**Text shown**
So how many watts does it take to get twice as loud? Let's imagine two amps—one 10 watts, and a second 20 watts. The 20-watt amp is double the power of the 10-watt amp, but doubling the power only translates to an increase of 3dB SPL. Remember, in order to sound "twice as loud," you need an increase of 10dB, so while a 20W amplifier will sound noticeably louder than a 10W amp, it will not sound twice as loud. The same thing holds true at higher wattages—a 100W amp is not going to sound twice as loud as a 50W amp; assuming identical speakers, it will only be 3dB louder, which is noticeable, but definitely not a doubling of perceived loudness.

Speaker sensitivity ratings

Speakers have specifications in terms of their sensitivity and efficiency— their ability to convert the incoming electrical energy into acoustical energy. Dynamic, moving coil speakers (the type found in most guitar and bass amps) are notoriously inefficient, and most of the incoming power is actual-ly converted into heat, not sound. Normally, speaker sensitivity is measured in an anechoic chamber (non-reflective, soundproof room) and expressed something like this: 90dB @ 1W/1m.

Translated into English, that means "90 decibels (SPL) with one watt of power, and measured at a distance of one meter from the speaker." A more efficient speaker will have a higher number, and a less efficient speaker will have a lower number.

Putting it all together

So let's assume we have a speaker with a sensitivity of 90dB @ 1W/1m and a power handling capacity of up to 100W. If we power that speaker with 1W of power, it will generate 90dB when measured at a distance of 1 meter. If we double that power to 2W, the SPL measurement will increase to 93dB. If we increase the power to 10W, then the SPL measurement will increase to 100dB, which is "twice the perceived loudness" when compared to 1W. So it actually takes 10 times more power to give us a perceived doubling of volume level. Since this imaginary speaker is rated to safely handle up to 100W, we could double that volume level yet again, and in theory, hit up to 110dB SPL by increasing the power all the way up to 100W. One watt=90dB. One hundred watts, or 100X more power=110dB. That's a huge increase in power but only a "doubled double" (4X) increase in terms of perceived volume levels!

**Problems to solve**
**1.** In the listing, rewrite the stretch from the line that contains "This screenshot has height=585, width=750." through the line that contains "click(x=688, y=368)", both lines included, with the requests unchanged. Multiply every coordinate in the answers by 1.35, round each result to a whole number with halves rounded up, and leave all other numbers as they are.
**2.** Carry on the passage about amplifier power and perceived loudness from the point at which it stops.

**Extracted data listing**
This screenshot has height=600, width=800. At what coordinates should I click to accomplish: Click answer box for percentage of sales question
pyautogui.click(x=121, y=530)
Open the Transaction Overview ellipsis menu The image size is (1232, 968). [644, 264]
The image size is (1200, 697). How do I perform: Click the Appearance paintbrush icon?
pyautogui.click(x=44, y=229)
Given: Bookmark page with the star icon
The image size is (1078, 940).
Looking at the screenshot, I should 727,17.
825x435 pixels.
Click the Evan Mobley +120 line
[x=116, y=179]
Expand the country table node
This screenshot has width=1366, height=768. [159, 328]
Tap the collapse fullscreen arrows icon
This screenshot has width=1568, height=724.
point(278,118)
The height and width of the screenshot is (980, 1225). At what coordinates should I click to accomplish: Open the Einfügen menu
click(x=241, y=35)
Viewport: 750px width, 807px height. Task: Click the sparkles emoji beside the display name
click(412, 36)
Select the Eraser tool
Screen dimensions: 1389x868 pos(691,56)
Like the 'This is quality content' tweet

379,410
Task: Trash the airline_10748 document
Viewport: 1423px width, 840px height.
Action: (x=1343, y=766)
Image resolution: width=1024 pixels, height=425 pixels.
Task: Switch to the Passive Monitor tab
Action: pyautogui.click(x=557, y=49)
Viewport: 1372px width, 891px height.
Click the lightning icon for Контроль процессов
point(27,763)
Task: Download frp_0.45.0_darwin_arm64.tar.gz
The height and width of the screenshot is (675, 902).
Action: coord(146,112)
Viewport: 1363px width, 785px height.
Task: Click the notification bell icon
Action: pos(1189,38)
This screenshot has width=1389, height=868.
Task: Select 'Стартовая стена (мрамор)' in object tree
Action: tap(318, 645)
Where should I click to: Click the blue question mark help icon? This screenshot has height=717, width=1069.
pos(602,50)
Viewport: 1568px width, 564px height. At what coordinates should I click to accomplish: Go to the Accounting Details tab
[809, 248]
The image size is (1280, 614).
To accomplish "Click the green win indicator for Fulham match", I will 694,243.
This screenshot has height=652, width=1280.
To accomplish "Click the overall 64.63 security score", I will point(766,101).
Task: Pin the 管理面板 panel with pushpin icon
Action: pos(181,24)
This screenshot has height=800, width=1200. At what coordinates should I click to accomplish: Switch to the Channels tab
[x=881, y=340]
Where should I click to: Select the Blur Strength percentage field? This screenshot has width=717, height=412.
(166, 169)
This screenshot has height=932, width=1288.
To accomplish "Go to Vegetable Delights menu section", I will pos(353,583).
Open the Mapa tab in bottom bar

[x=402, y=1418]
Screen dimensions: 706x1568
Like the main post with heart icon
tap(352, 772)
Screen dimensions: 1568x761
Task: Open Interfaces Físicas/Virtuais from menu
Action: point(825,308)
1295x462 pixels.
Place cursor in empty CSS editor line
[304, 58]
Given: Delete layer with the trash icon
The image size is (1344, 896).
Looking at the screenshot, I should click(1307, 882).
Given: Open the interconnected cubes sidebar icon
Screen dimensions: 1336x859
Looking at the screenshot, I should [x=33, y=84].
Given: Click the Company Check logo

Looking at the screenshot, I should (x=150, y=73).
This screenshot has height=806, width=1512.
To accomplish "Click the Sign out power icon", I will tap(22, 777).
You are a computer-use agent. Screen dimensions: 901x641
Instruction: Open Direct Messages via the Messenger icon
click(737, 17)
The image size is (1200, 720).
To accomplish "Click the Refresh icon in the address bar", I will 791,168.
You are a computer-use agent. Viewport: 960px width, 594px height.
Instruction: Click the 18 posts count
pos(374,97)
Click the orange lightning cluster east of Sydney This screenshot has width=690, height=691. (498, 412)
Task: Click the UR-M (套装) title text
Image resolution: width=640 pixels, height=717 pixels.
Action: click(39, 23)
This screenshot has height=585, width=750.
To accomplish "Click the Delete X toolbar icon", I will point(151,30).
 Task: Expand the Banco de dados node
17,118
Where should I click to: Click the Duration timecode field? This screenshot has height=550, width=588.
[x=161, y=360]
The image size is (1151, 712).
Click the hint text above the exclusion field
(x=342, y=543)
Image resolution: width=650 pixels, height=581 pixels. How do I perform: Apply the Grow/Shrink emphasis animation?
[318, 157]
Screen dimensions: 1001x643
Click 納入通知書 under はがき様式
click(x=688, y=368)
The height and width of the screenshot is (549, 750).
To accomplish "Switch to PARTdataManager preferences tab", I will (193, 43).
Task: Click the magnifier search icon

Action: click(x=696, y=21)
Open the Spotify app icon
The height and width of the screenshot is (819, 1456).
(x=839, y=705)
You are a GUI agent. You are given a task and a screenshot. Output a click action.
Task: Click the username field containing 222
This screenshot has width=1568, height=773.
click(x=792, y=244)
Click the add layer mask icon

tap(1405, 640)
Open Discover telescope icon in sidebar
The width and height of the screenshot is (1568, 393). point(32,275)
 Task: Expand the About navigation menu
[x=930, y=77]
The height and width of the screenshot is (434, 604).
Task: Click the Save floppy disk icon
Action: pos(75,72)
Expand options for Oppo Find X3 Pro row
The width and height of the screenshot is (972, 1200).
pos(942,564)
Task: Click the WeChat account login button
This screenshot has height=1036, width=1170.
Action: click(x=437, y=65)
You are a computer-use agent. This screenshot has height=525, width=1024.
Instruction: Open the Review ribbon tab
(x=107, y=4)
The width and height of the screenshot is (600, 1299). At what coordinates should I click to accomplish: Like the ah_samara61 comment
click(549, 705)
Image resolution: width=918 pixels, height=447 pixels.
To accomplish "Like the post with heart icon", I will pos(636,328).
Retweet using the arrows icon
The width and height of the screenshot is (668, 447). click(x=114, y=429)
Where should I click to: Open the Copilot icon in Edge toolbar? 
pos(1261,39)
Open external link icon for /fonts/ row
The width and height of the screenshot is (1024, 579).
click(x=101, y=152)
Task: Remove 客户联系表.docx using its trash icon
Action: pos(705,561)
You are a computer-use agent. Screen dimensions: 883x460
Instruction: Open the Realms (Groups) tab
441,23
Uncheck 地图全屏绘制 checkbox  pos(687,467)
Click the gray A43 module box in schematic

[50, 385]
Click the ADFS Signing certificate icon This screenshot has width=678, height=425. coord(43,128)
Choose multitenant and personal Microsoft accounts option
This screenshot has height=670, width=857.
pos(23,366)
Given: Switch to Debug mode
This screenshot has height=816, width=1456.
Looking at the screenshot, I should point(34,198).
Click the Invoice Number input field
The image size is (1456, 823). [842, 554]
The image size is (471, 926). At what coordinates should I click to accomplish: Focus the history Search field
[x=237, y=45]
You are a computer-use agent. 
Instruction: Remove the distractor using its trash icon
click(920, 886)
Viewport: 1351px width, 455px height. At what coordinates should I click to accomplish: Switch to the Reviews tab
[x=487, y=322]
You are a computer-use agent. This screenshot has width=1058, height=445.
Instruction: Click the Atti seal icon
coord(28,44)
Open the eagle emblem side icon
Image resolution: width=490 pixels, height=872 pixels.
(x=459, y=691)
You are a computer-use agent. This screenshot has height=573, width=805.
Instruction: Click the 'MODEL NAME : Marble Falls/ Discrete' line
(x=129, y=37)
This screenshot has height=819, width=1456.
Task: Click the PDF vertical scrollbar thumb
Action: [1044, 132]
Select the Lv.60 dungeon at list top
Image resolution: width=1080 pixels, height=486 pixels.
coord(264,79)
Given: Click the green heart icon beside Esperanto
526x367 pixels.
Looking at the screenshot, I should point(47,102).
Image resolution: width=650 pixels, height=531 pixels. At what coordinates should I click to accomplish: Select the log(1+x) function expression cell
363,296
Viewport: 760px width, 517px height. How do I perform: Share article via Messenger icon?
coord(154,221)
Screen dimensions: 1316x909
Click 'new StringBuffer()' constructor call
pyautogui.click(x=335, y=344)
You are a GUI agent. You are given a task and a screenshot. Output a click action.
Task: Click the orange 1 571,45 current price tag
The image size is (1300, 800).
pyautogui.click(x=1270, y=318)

**Replies**
**1.**
This screenshot has height=585, width=750.
To accomplish "Click the Delete X toolbar icon", I will point(204,41).
 Task: Expand the Banco de dados node
23,159
Where should I click to: Click the Duration timecode field? This screenshot has height=550, width=588.
[x=217, y=486]
The image size is (1151, 712).
Click the hint text above the exclusion field
(x=462, y=733)
Image resolution: width=650 pixels, height=581 pixels. How do I perform: Apply the Grow/Shrink emphasis animation?
[429, 212]
Screen dimensions: 1001x643
Click 納入通知書 under はがき様式
click(x=929, y=497)

**2.**
As you can see, it takes considerable increases in power—in the wattage of the amplifier—to "double" the perceived "volume." This is where speaker sensitivity/efficiency comes into the equation. If we replace that 90dB @ 1W/1m speaker with a model that has a sensitivity of 100dB @ 1W/1m, the numbers change dramatically. For starters, 1W of input power will give us 100dB SPL. Remember, the first speaker required 10W to achieve that same volume level! So by installing a more efficient speaker, we can get the same perceived volume level from a 1W amp as we could from a 10W amp that is coupled to a less efficient speaker. Again, this applies all the way up to the maximum power handling capacity of the speaker. Assuming our 100dB @ 1W/1m speaker can also handle up to 100W, it can give us up to 120dB SPL; again, that's double the perceived "volume level" of the 90dB @ 1W/1m 100W speaker's maximum level of 110dB SPL.

Tags: Amplifiers Speakers


# Brandon 2015-05-26 20:54
I got two ALTEC 15" speakers and a 1700 watt amp, would the speakers able to handle 1700 watts without blowing?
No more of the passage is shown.